Statistical techniques have been used to study the quantitative factors that influence patient no-shows. Dove and SchneiderCitation13 used a decision tree model to study 756 West Haven VA Medical Center patients where the dependent variable was the patient’s last appointment record. The results showed that age, appointment interval, travel distance, and previous missed appointment record were significantly related to the likelihood of a patient no-showing. Lee et al.Citation14 completed a study with 22,864 patients receiving care at Tan Tock Seng Hospital in Singapore from 2000 to 2004. Their objective was to determine what factors would correlate with a patient’s likelihood to no-show for a scheduled appointment. Using multiple logistic regression analysis, they found that significant predictors of no-show included age, race, lead time, previous failed appointments, cell phone ownership, and distance from the hospital. Dreiher et al.Citation15 used a logistic regression model to study over 8800 obstetrics and gynecology patients and found that factors such as age, population sector, and waiting time for an appointment significantly impacted no-show rates. Norris et al.Citation7 used binary and multinomial logistic regression models to study the attendance records of 88,345 patients associated with the Indiana University Medical Group Primary Care clinics. They concluded that for their patient population the four most predictive factors impacting patients attendance consisted of lead time, a patient’s prior attendance history, patient’s age, and financial payer.

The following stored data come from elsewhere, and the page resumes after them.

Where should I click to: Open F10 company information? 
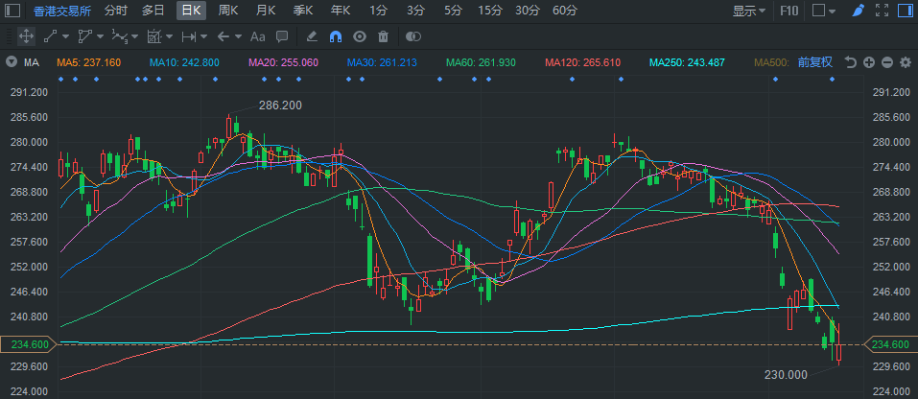(x=789, y=11)
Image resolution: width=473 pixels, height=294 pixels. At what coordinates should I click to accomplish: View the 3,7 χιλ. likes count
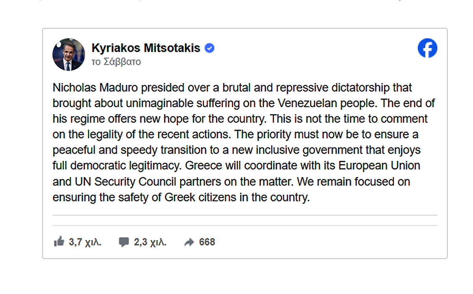(x=85, y=242)
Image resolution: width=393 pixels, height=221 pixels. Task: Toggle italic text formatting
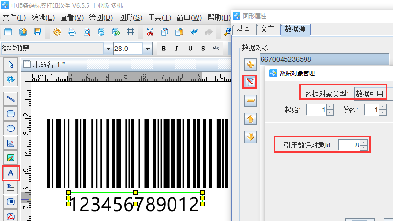176,49
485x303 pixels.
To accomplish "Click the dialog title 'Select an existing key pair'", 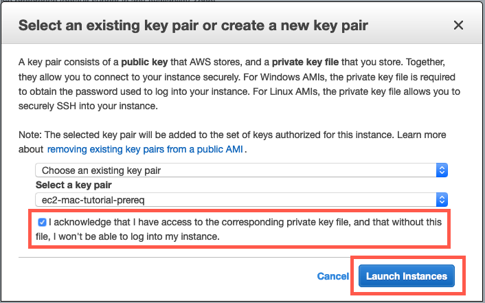I will point(192,26).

Qualitative and quantitative factors that contribute to patients’ excessive no-show rates can be used to develop methods that would reduce no-show and cancellation rates, thereby mitigating their negative impacts. Two primary approaches to reducing patients’ no-shows include reminder intervention and use of more advanced appointment scheduling techniques. The efficacy of reminder interventions has been studied extensively. In an excellent review of the literature, Stubbs et al.Citation6 examined 109 published articles between 1999 and 2009, focusing on various reminder strategies such as telephone calls, sending letters/postcards, text messaging, and open access scheduling. Forty-two of the articles were selected for further analysis according to a set of inclusion criteria such as presence of quantitative measures of efficacy and control groups. Their analysis revealed that all four reminder strategies resulted in lowered no-show rates. The weighted average no-show reduction ranged from about 16% for open access scheduling to about 7.6% for letters/postcards. The results of some of the reported improvements, however, were not statistically significant. Although usage of a reminder strategy might result in a reduction of no-show rates, it still does not address the challenge of significant cancelation rates. Gurol-Urganci et al.Citation16 reviewed extant studies involving possible effects of mobile phone messaging on attendance behavior. Eight randomized controlled trials involving 6615 patients were reviewed by two review authors independently. They found moderate quality evidence that mobile reminders improved the healthcare appointments show rate. They also concluded that the effects of text messaging were similar to those of telephone messaging with respect to show rate, but cost less.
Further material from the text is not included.